Tarefas escritas:
**A.** No texto, quem é apontado como o poeta número um de Maria Bethânia?
**B.** Reproduza o trecho do texto que vai de "pois que a minha" até "e de bondade.", inclusive.

Texto:
╔══
A FLOR

__________________________________________________________________________

hoje,
 
para este que vos escreve, é um grande dia.
 
pois que a minha mãe, a minha cabocla jurema armond, vence as suas sessenta e oito primaveras, lindíssima, como se pode ver na foto; mulher cheia de saúde, de alegria e de bondade.
 
senhores,
 
jurema armond é das pessoas mais amorosas que conheço. o seu entendimento das coisas perpassa o coração, impreterivelmente. entre mim e ela sempre houve um entendimento que se dá na seara do amor.
 
a certeza disto: se hoje o paulo sabino é um homem amoroso, um homem de bem-querer, boa, grande, incomensurável é a responsabilidade da minha cabocla.
 
foi com ela que tudo começou:
 
o prazer pela leitura, estimulado pelas diversas coleções de livros infantis;
 
as idas ao teatro e ao cinema;
 
a paixão pela música brasileira, que teve início em maria bethânia, a GRANDE diva na vida da cabocla (e que tomei para mim). foi bethânia quem me abriu as portas da poesia escrita, ainda bem novinho, com fernando pessoa, o poeta número um da artista;
 
o amor pelo mar: ele veio com ela, com a minha cabocla, que, junto ao meu pai, me adorava levar a praias diversas, mesmo com o seu pavor de mar & ondas (rs). me estimulou a fazer natação, a desenvolver ainda mais a minha relação com água, elemento que me fascina, que me vira a cabeça.
 
volta e meia digo à dona jurema armond, num tom de brincadeira séria (que acho o tom correto para este meu sarro – rs), que o mundo, a humanidade, seria mutíssimo melhor se a conhecesse fundo, se pudesse a humanidade conviver com as suas verdades, com a sua integridade, com a sua capacidade de acarinhar & cuidar.
 
viro o mundo de cabeça para baixo pela felicidade de dona jurema armond. no que de mim depender, o mundo mau não a alcançará nunca.
╚══
Trecho dos dados:
╔══
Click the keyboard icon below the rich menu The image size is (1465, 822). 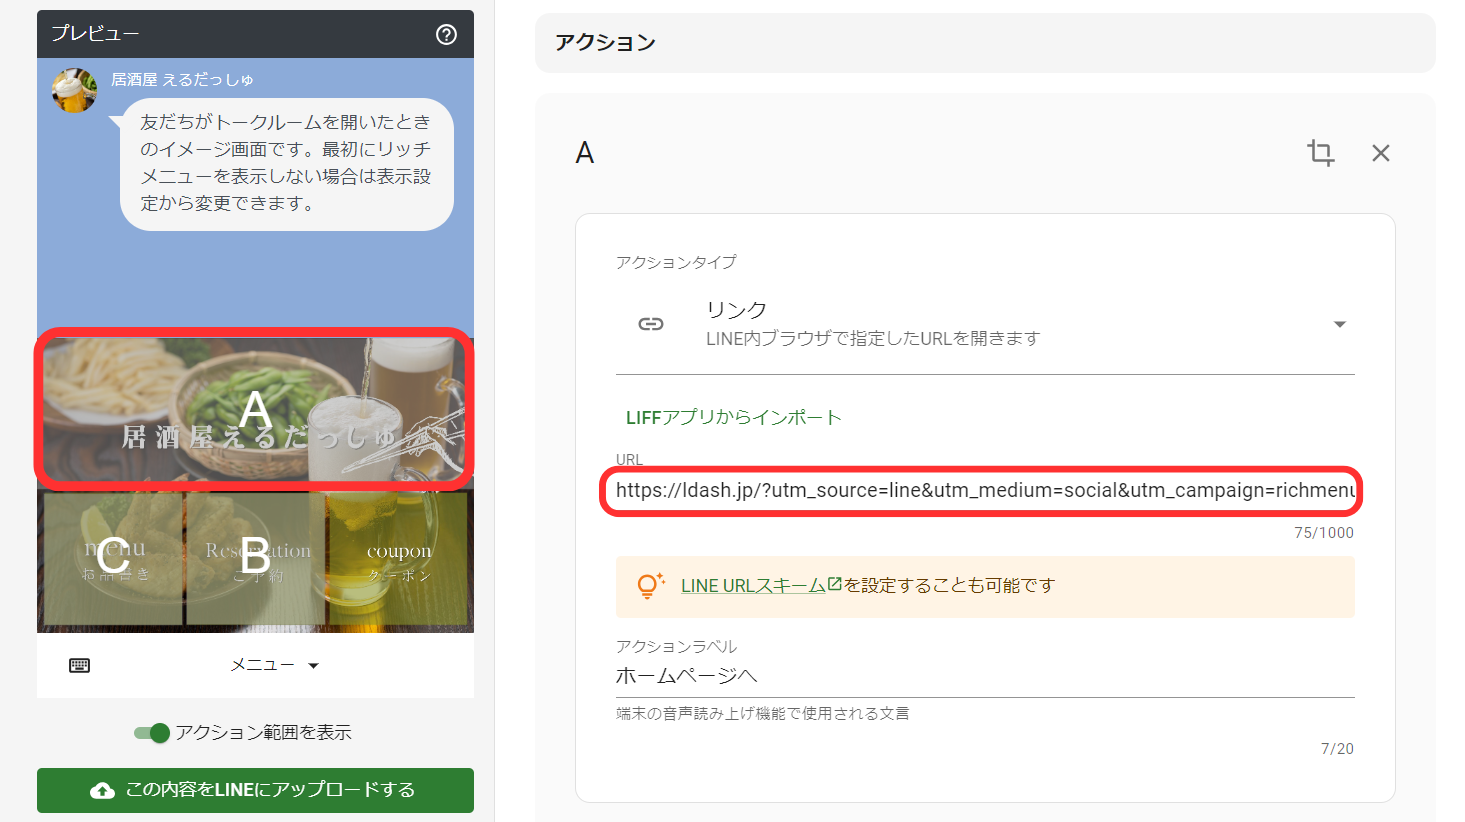tap(80, 666)
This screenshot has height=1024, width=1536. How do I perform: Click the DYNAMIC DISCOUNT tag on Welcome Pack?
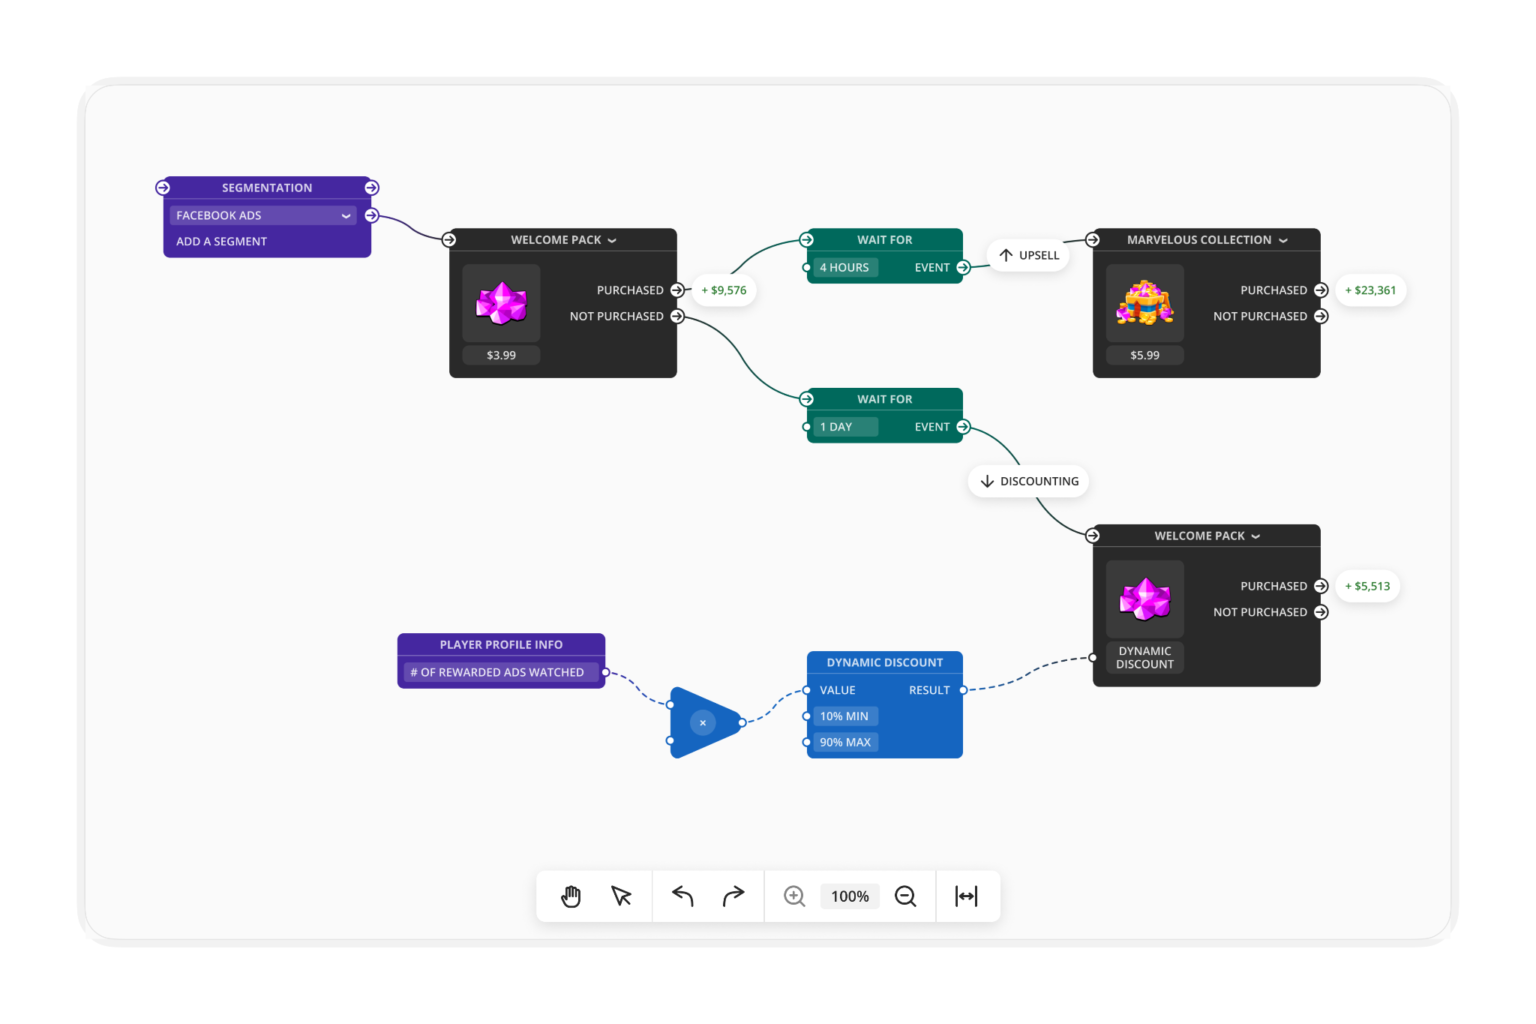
╚══
Resultados esperados:
**A.** Fernando Pessoa.

**B.**
pois que a minha mãe, a minha cabocla jurema armond, vence as suas sessenta e oito primaveras, lindíssima, como se pode ver na foto; mulher cheia de saúde, de alegria e de bondade.